Open beyang opened 5 years ago
https://cloud.google.com/kubernetes-engine/docs/how-to/maintenance-window
We get to choose a maintenance window and @ggilmore currently has it set to SF timezone so the on-call person is likely awake during that time.
These upgrades are not things we should take lightly, they contain important security fixes. So, if we disable these, what is our plan to ensure we are on-top of upgrades and rolling them out in a similar timeframe (<24hr)?
The maintenance window is daily, which might be too frequent for us. What do you think about doing it weekly or even monthly.

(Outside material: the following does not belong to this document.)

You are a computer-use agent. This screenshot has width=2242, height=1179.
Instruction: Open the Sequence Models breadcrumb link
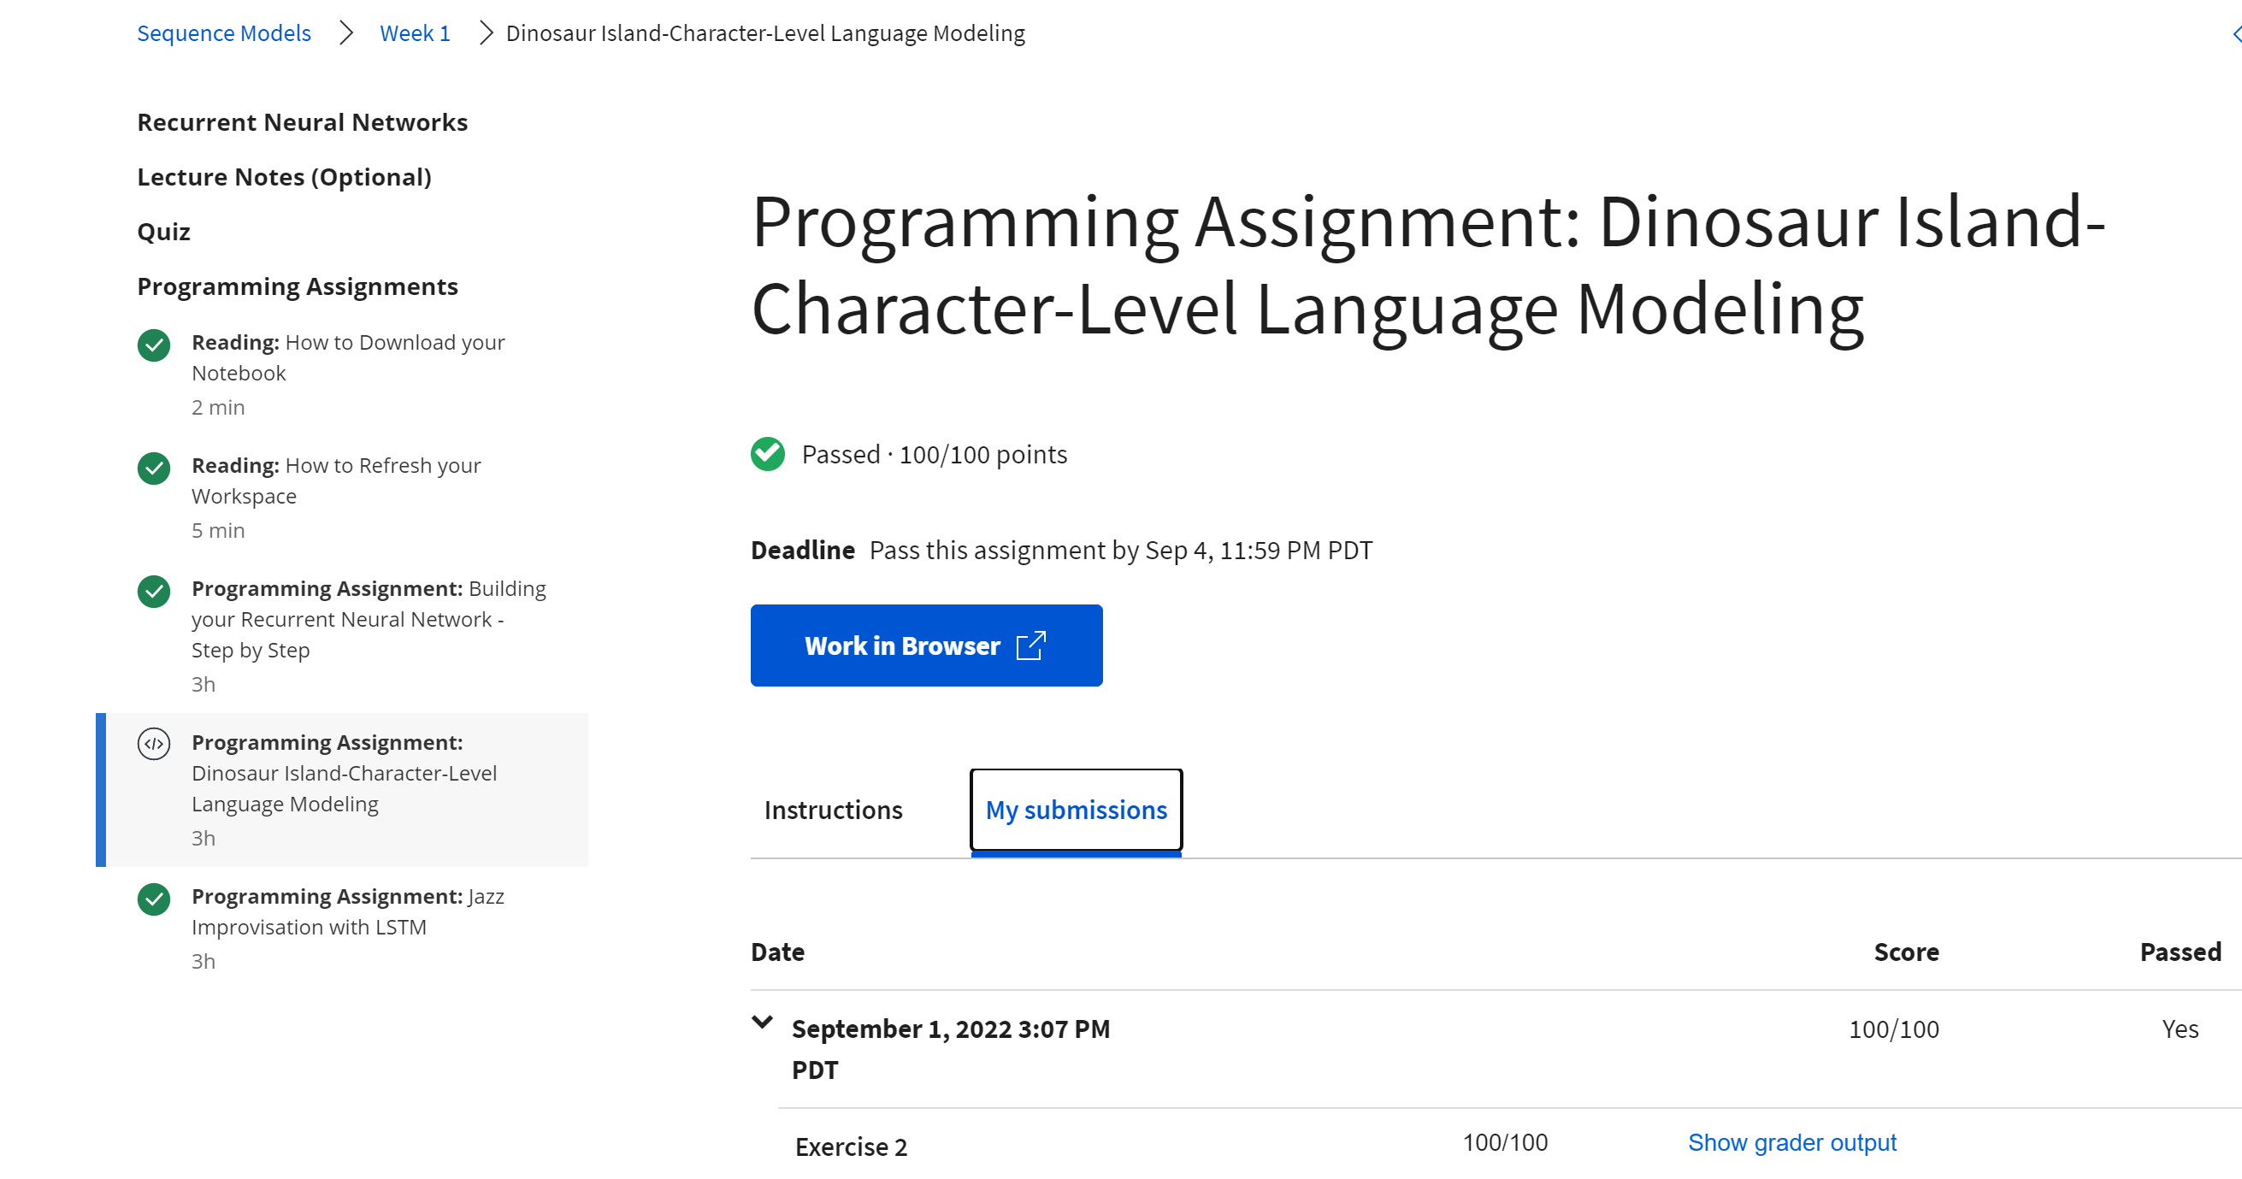[x=224, y=33]
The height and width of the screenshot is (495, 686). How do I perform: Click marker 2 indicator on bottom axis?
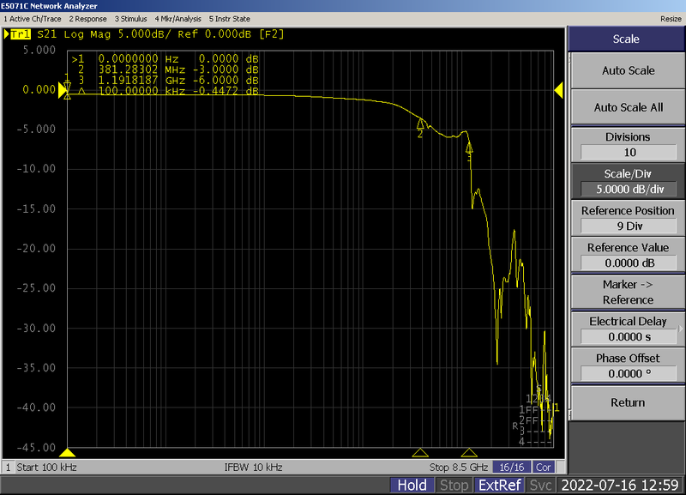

Critical updates will still be applied automatically:
GKE reserves the right to roll out unplanned, emergency upgrades outside of maintenance windows. Additionally, mandatory upgrades to upgrade from deprecated or outdated software might automatically occur outside of maintenance windows.
Whatever we do, the on-call person must be made aware of the maintenance window (whether manual or automatic), so they are not caught off-guard.
Disable node auto-upgrades for sourcegraph.com and implement a manual upgrade schedule. Auto-upgrades result in downtime (most recently: https://sourcegraph.slack.com/archives/C0J618TTM/p1562100477015600, which resulted in 7 minutes of downtime). This is disruptive to the person on-call and results in a poor experience for users.
@ggilmore can we disable auto-upgrades and move to a manual update schedule?